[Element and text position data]
▽
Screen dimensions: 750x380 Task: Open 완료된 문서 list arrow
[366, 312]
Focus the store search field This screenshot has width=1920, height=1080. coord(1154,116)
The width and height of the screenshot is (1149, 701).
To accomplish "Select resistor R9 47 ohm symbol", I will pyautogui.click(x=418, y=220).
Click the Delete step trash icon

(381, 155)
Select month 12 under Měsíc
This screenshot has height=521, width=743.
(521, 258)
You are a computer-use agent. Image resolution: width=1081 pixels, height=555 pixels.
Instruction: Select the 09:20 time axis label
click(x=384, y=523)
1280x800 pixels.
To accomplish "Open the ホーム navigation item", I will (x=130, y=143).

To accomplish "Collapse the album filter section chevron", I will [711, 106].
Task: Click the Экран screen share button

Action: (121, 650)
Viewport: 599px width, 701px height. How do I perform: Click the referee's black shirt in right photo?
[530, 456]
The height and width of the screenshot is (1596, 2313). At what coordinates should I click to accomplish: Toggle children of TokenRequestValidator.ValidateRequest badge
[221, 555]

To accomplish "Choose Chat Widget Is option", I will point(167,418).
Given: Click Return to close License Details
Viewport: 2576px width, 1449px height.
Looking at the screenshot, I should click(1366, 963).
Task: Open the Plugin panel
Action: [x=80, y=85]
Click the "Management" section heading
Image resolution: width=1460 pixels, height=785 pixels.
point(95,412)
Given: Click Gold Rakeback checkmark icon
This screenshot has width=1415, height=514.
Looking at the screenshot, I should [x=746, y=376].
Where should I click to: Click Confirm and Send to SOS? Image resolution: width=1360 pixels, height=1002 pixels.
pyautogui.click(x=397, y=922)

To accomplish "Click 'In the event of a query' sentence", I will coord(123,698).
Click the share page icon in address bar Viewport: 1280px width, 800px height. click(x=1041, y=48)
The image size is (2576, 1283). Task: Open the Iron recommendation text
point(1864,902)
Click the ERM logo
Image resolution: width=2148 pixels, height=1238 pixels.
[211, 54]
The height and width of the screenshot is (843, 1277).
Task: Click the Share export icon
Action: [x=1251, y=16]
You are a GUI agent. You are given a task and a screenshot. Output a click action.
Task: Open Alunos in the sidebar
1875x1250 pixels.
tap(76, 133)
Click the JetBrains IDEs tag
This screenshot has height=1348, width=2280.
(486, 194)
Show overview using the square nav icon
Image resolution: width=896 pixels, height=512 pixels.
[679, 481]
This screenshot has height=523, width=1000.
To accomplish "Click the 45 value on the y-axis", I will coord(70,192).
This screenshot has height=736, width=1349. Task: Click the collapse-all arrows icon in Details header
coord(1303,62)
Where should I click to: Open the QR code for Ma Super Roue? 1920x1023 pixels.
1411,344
△
▸ **Objective**:
Rewrite the listing above, replacing every instance of "Viewport" with "Window size" and leaving everything else unchanged.

▸ **Solution for this problem**:
Screen dimensions: 750x380 Task: Open 완료된 문서 list arrow
[366, 312]
Focus the store search field This screenshot has width=1920, height=1080. coord(1154,116)
The width and height of the screenshot is (1149, 701).
To accomplish "Select resistor R9 47 ohm symbol", I will pyautogui.click(x=418, y=220).
Click the Delete step trash icon

(381, 155)
Select month 12 under Měsíc
This screenshot has height=521, width=743.
(521, 258)
You are a computer-use agent. Image resolution: width=1081 pixels, height=555 pixels.
Instruction: Select the 09:20 time axis label
click(x=384, y=523)
1280x800 pixels.
To accomplish "Open the ホーム navigation item", I will (x=130, y=143).

To accomplish "Collapse the album filter section chevron", I will [711, 106].
Task: Click the Экран screen share button

Action: (121, 650)
Window size: 599px width, 701px height. How do I perform: Click the referee's black shirt in right photo?
[530, 456]
The height and width of the screenshot is (1596, 2313). At what coordinates should I click to accomplish: Toggle children of TokenRequestValidator.ValidateRequest badge
[221, 555]

To accomplish "Choose Chat Widget Is option", I will point(167,418).
Given: Click Return to close License Details
Window size: 2576px width, 1449px height.
Looking at the screenshot, I should click(1366, 963).
Task: Open the Plugin panel
Action: [x=80, y=85]
Click the "Management" section heading
Image resolution: width=1460 pixels, height=785 pixels.
point(95,412)
Given: Click Gold Rakeback checkmark icon
This screenshot has width=1415, height=514.
Looking at the screenshot, I should [x=746, y=376].
Where should I click to: Click Confirm and Send to SOS? Image resolution: width=1360 pixels, height=1002 pixels.
pyautogui.click(x=397, y=922)

To accomplish "Click 'In the event of a query' sentence", I will coord(123,698).
Click the share page icon in address bar Window size: 1280px width, 800px height. click(x=1041, y=48)
The image size is (2576, 1283). Task: Open the Iron recommendation text
point(1864,902)
Click the ERM logo
Image resolution: width=2148 pixels, height=1238 pixels.
[211, 54]
The height and width of the screenshot is (843, 1277).
Task: Click the Share export icon
Action: [x=1251, y=16]
You are a GUI agent. You are given a task and a screenshot. Output a click action.
Task: Open Alunos in the sidebar
1875x1250 pixels.
tap(76, 133)
Click the JetBrains IDEs tag
This screenshot has height=1348, width=2280.
(486, 194)
Show overview using the square nav icon
Image resolution: width=896 pixels, height=512 pixels.
[679, 481]
This screenshot has height=523, width=1000.
To accomplish "Click the 45 value on the y-axis", I will coord(70,192).
This screenshot has height=736, width=1349. Task: Click the collapse-all arrows icon in Details header
coord(1303,62)
Where should I click to: Open the QR code for Ma Super Roue? 1920x1023 pixels.
1411,344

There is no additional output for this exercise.